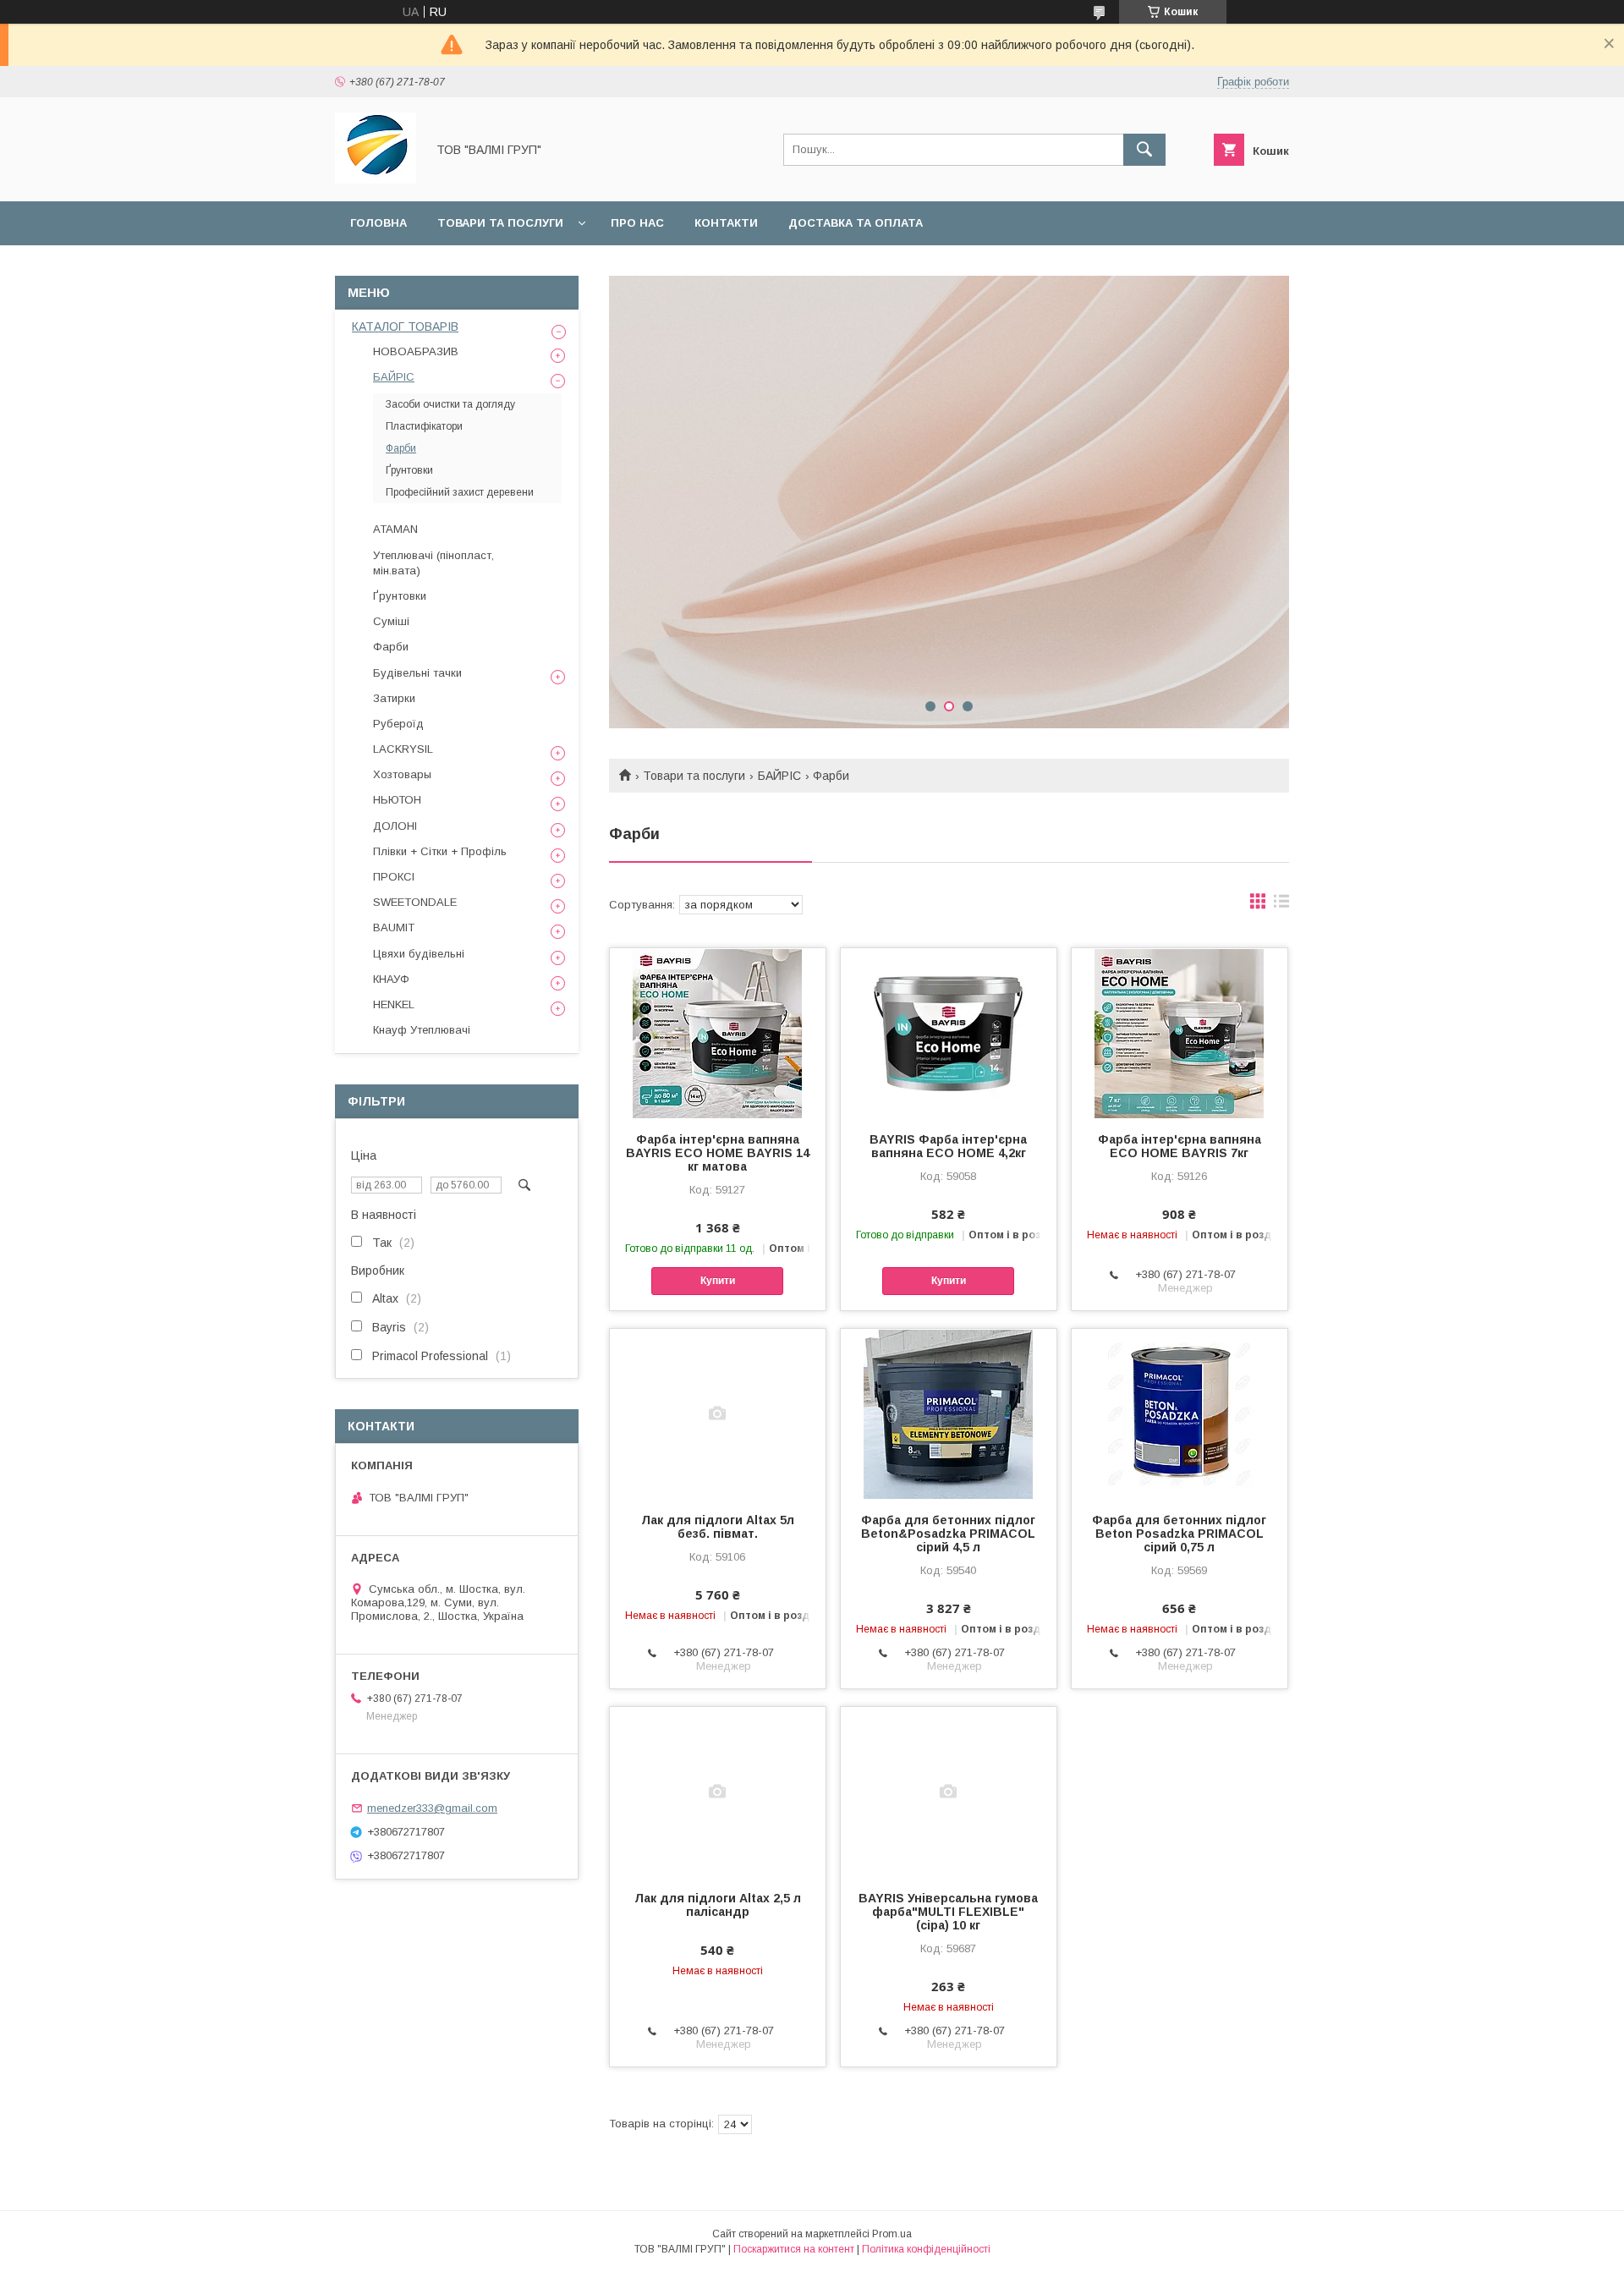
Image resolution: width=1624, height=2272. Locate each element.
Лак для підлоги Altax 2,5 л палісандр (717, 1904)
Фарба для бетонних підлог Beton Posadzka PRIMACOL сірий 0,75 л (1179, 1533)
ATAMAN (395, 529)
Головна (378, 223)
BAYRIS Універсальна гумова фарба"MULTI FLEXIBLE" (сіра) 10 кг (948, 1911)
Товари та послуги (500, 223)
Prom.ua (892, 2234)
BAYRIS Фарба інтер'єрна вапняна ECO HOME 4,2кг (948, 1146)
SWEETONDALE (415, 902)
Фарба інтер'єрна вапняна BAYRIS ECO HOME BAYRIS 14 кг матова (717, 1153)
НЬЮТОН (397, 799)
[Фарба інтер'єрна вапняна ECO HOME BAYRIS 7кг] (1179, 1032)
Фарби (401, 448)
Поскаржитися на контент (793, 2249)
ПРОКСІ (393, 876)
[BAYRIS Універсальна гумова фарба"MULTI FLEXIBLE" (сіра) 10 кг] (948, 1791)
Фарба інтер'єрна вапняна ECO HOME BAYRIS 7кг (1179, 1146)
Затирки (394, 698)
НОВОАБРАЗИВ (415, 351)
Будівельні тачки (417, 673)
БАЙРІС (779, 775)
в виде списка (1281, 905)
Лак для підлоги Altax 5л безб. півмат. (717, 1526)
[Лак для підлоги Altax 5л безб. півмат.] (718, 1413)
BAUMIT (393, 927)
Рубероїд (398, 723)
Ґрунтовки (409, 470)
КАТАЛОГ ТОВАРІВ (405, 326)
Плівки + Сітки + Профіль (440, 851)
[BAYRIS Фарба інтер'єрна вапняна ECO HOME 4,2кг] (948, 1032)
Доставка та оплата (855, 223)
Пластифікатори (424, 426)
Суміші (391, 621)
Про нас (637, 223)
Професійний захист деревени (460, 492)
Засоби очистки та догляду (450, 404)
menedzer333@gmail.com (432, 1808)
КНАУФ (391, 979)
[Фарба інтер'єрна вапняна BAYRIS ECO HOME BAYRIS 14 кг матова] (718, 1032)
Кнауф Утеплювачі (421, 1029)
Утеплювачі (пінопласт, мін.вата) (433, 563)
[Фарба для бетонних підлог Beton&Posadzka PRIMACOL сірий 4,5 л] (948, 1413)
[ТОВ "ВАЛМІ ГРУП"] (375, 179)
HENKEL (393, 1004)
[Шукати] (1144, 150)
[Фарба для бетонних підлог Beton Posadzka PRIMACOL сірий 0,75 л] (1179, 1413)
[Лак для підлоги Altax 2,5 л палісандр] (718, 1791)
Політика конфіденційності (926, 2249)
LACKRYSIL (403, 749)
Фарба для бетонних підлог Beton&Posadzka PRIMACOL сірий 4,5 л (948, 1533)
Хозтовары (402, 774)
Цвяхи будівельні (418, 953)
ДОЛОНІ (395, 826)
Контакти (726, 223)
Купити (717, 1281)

**Task goal**
Extract every line above that contains the word "інтер".

**Exercise solution**
BAYRIS Фарба інтер'єрна вапняна ECO HOME 4,2кг (948, 1146)
Фарба інтер'єрна вапняна BAYRIS ECO HOME BAYRIS 14 кг матова (717, 1153)
[Фарба інтер'єрна вапняна ECO HOME BAYRIS 7кг] (1179, 1032)
Фарба інтер'єрна вапняна ECO HOME BAYRIS 7кг (1179, 1146)
[BAYRIS Фарба інтер'єрна вапняна ECO HOME 4,2кг] (948, 1032)
[Фарба інтер'єрна вапняна BAYRIS ECO HOME BAYRIS 14 кг матова] (718, 1032)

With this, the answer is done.